En la primera lancha que llegó, madre e hijo viajaron a Puntarenas y llevaron las preciosas piedrecitas a donde un alto funcionario del Banco Nacional, quien había sido muy amigo de Lorenzo, el esposo desaparecido.
La sorpresa del funcionario fue indescriptible.
Pronto llamó a expertos que indicaron que aquel tesoro de esmeraldas, rubíes, diamantes, zafiros y otras piedras preciosas eran sin duda, de un galeón hundido en Cabo Blanco.
De ahí en adelante la vida cambió para Azálea y Bembelito.
Ayudaron a mucha gente necesitada y pagaron a hacer una maravillosa construcción con parte sobre las aguas del mar en marea alta, así el pececito azul siempre llegaba a visitarlos.

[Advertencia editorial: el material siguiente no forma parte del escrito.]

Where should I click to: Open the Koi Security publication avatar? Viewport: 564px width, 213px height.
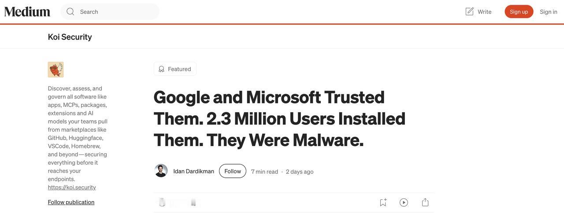pos(56,70)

Con el tiempo, esta familia se fue del lugar, pero ahí en la playa de Mal País están las ruinas de la mansión de Azálea y Bembelito.
Pero no se extrañen de esto.
Mal País es un lugar tan especial, que una muchacha andaba en el cuello guindando como un dije, una moneda china de la dinastía Han, que gobernó el celeste imperio, del siglo segundo antes de Cristo, al siglo segundo después de Cristo.
Esta moneda fue encontrada en una vasija extraída del cementerio indígena, que desde épocas precolombinas existe en Mal País.